Pernicious Anemia - Treatment

Treatment

The treatment of PA varies from country to country and from area to area. A permanent cure for PA is lacking, although repletion of B12 should be expected to result in a cessation of anemia-related symptoms, a halt in neurological deterioration, and (in cases where neurological problems are not advanced) neurological recovery and a complete and permanent remission of all symptoms, so long as B12 is supplemented. Repletion of B12 can be accomplished in a variety of ways.

The most accessible and inexpensive method of repletion is through dietary supplementation, in the form of oral or sublingual B12 tablets. B12 supplements are widely available at supermarkets, health food stores, and drug stores, though quality and cost may vary. In some countries, the cobalamin preparation may be available only via prescription. Doctors can prescribe cobalamin tablets that contain doses higher than what is commercially available.

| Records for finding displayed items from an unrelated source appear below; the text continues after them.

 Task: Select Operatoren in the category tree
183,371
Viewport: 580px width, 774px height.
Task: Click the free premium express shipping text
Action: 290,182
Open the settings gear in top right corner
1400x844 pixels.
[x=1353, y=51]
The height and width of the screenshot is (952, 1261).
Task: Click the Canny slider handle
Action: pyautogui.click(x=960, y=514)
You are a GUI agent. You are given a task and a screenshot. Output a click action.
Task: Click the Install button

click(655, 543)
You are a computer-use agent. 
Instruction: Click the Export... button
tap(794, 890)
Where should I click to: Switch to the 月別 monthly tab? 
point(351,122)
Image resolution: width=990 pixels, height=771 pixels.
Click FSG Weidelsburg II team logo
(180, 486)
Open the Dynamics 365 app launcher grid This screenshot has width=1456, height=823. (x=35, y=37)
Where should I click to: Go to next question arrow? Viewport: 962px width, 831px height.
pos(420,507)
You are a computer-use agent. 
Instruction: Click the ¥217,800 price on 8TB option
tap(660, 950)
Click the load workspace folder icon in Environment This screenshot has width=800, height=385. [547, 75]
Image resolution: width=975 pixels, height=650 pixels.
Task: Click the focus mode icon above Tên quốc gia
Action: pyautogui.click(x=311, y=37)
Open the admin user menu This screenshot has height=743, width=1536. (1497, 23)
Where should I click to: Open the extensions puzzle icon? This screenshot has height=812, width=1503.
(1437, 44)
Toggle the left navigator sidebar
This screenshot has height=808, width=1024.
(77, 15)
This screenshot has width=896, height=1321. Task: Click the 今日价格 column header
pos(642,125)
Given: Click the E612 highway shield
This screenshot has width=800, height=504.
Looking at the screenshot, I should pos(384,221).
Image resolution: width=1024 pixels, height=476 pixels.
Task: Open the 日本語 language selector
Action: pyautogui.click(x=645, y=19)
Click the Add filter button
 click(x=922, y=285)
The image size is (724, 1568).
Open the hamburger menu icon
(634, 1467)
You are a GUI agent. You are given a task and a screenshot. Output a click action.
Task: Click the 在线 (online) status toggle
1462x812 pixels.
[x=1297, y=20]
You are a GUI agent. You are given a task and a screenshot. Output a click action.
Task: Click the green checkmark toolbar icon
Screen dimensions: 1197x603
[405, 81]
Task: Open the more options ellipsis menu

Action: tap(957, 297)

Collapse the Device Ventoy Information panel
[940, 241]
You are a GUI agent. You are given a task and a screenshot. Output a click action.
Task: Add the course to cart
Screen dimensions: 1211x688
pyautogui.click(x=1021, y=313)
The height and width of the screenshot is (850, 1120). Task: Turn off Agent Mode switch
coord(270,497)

A 2003 study found oral and sublingual B12 were absorbed equally well in a group of patients with very low B12. In this study, 22% of the subjects who agreed to undergo the test (five of 23), had abnormal Schilling tests, but showed no difference in treatment levels from the other subjects. When oral tablets are used to treat PA, higher-than-normal doses may be needed. The efficacy of using high-dose B12 tablets to treat ordinary PA (i.e. anemia due to atrophic gastritis) is well established. Oral supplementation allows B12 to be absorbed in places other than the terminal ileum (where it usually takes place). A 2006 study found oral B12 repletion has the potential to be as effective as injections.

However, if oral or sublingual repletion is inadequate, the patient may require B12 injections, which are usually given once a month, bypassing the need for gastrointestinal absorption altogether. Eventually, the patient may be able to do this at home. Cobalamin (one of the forms of B12) is usually injected into the patient's muscle (intramuscular or IM) using cyanocobalamin (the United States, Canada and most European countries) or hydroxocobalamin (Australia and the U.K.). The injections will typically need to be given for the remainder of the patient's life. The frequency of injections varies by country and health care practitioner, and may be as infrequent as once every three months in some countries. The most common complaint by members of the Pernicious Anaemia Society is patients have different needs, with some patients needing more frequent injections than others. Some medical professionals believe subcutaneous injections are more effective than intramuscular injections, but the evidence for this is currently unclear.

The other methods of administering B12 include nasal sprays and behind-the-ear patches. One small study from 1997, with six participants, found intranasal delivery of B12 led to increases in plasma cobalamin as high as eight times a given patient's baseline measurement. Further investigation of these delivery methods is needed.